[START OF Records shown]

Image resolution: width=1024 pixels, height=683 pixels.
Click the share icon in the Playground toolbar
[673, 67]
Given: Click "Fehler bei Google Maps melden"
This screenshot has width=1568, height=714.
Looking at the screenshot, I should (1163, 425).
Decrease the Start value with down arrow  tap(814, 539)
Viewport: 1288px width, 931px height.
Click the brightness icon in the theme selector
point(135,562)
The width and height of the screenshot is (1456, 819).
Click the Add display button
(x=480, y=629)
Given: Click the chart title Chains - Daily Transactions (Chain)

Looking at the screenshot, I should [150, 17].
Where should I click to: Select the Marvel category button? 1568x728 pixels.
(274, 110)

[END OF Records shown]

Set problem >>
Copy out the rows from the line containing "The width and" through the line containing "Looking at the screenshot, I should [150, 17].", both included, leaving every line unchanged.

Finished answer >>
The width and height of the screenshot is (1456, 819).
Click the Add display button
(x=480, y=629)
Given: Click the chart title Chains - Daily Transactions (Chain)

Looking at the screenshot, I should [150, 17].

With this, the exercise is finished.